§ Task input:

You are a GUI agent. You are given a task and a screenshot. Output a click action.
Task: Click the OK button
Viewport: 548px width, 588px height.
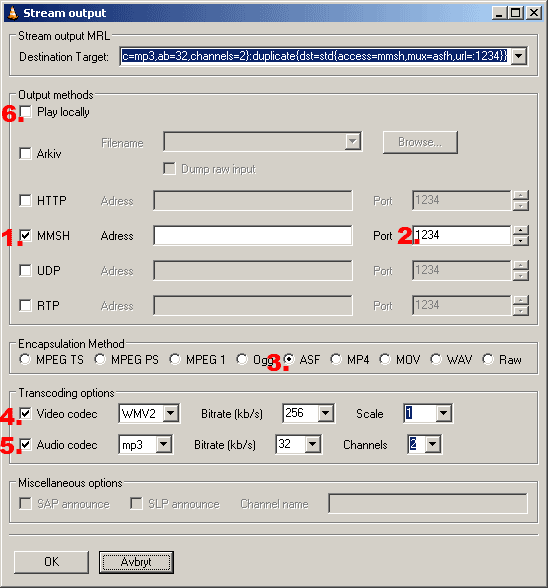(x=51, y=562)
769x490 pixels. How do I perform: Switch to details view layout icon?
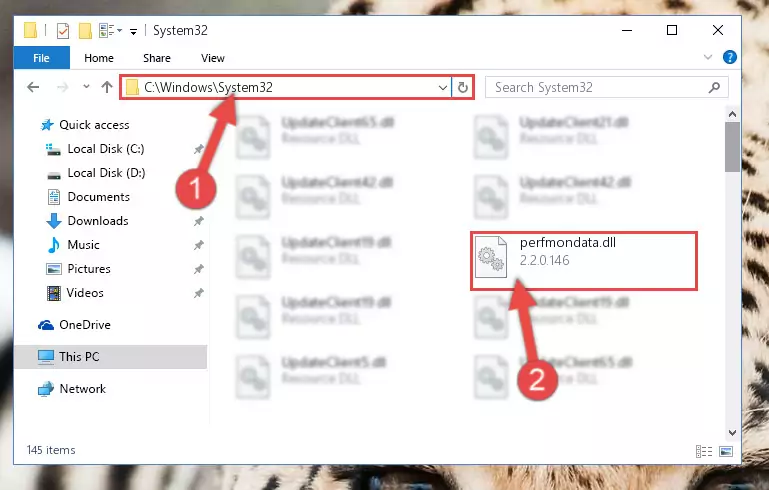704,451
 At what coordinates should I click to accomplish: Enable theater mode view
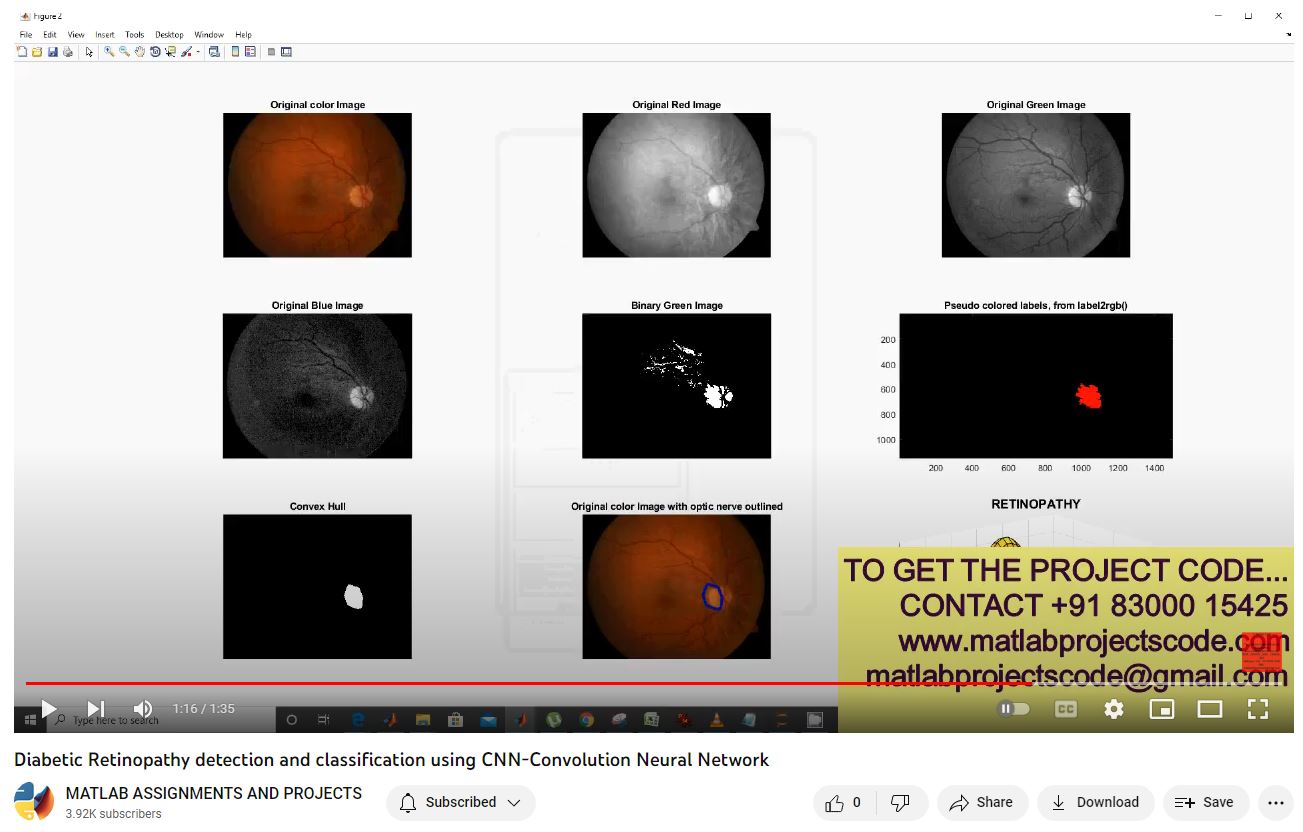(x=1210, y=709)
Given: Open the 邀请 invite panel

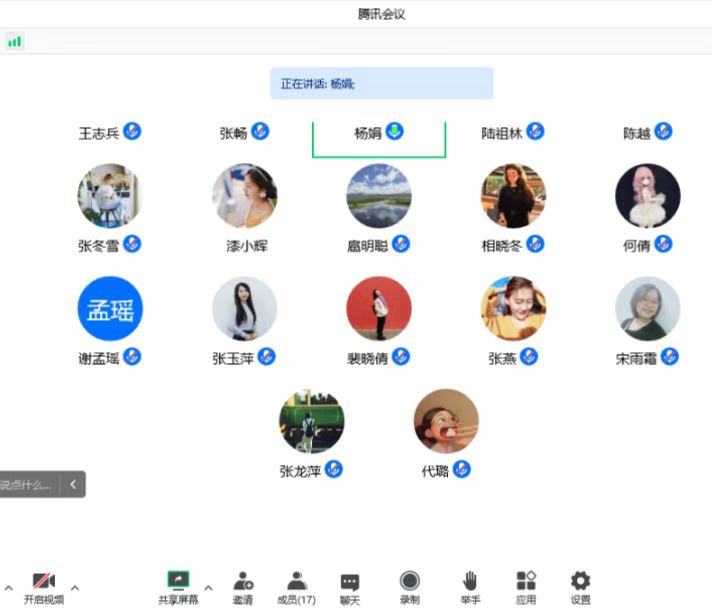Looking at the screenshot, I should [243, 581].
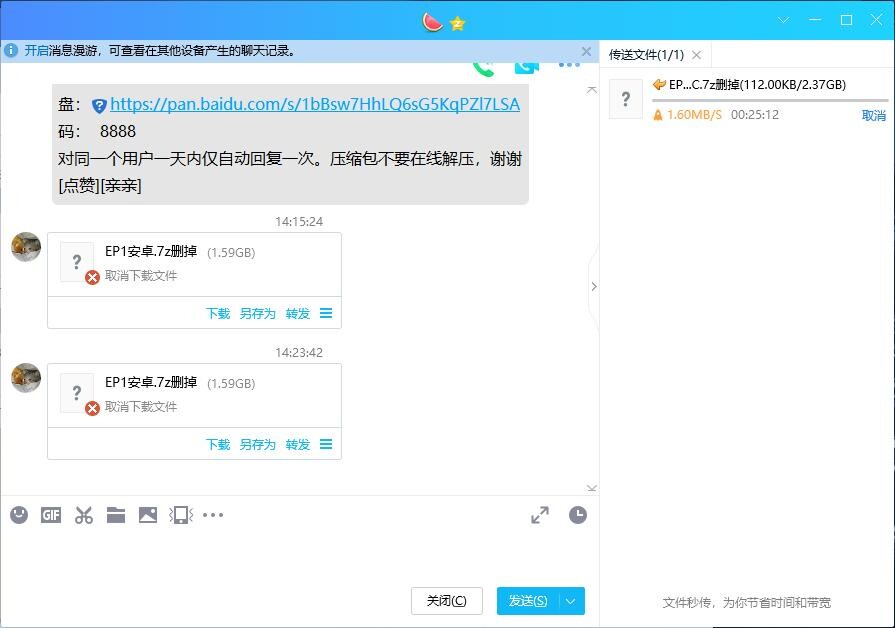Click 开启 to enable message roaming

36,51

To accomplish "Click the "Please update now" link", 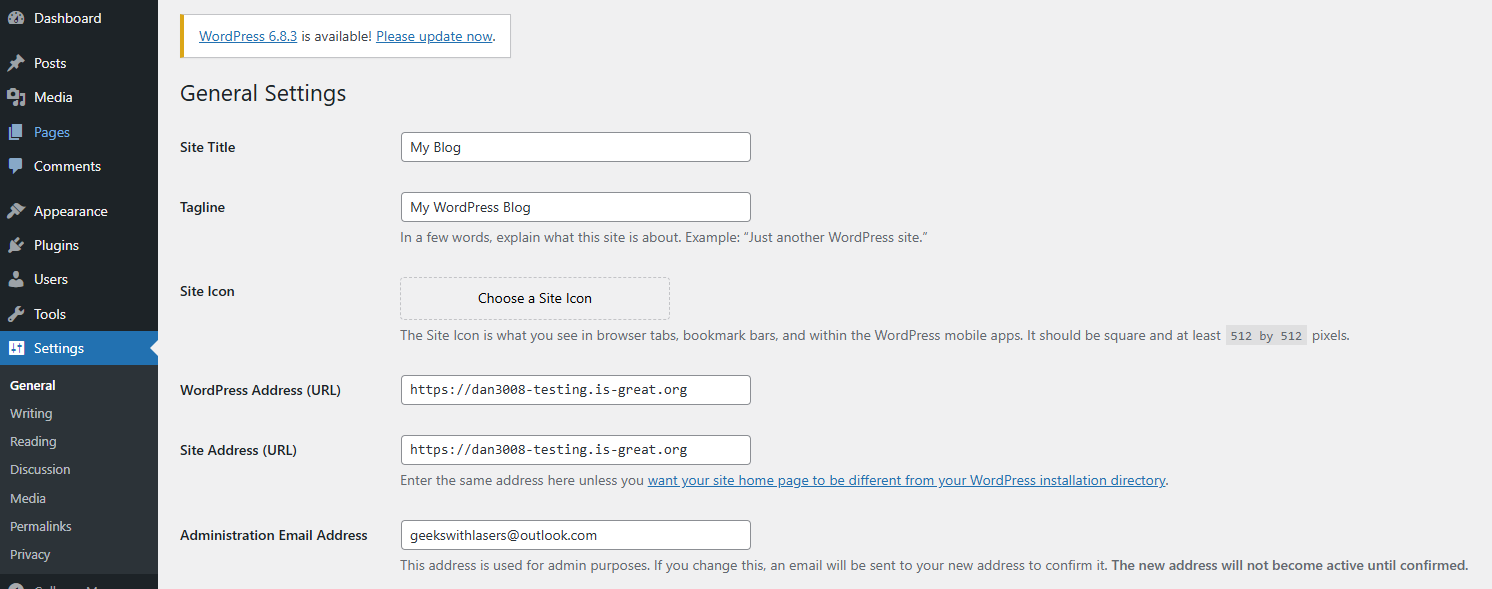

§ Prompt: Your copy should match the data exactly, apart from the images, which are dropped.

§ Reply to the exercise:
You are a GUI agent. You are given a task and a screenshot. Output a click action.
Task: Click the OK button
Viewport: 548px width, 588px height.
(x=51, y=562)
769x490 pixels. How do I perform: Switch to details view layout icon?
704,451
 At what coordinates should I click to accomplish: Enable theater mode view
(x=1210, y=709)
Given: Open the 邀请 invite panel

Looking at the screenshot, I should [243, 581].
Click 开启 to enable message roaming

36,51

To accomplish "Click the "Please update now" link", 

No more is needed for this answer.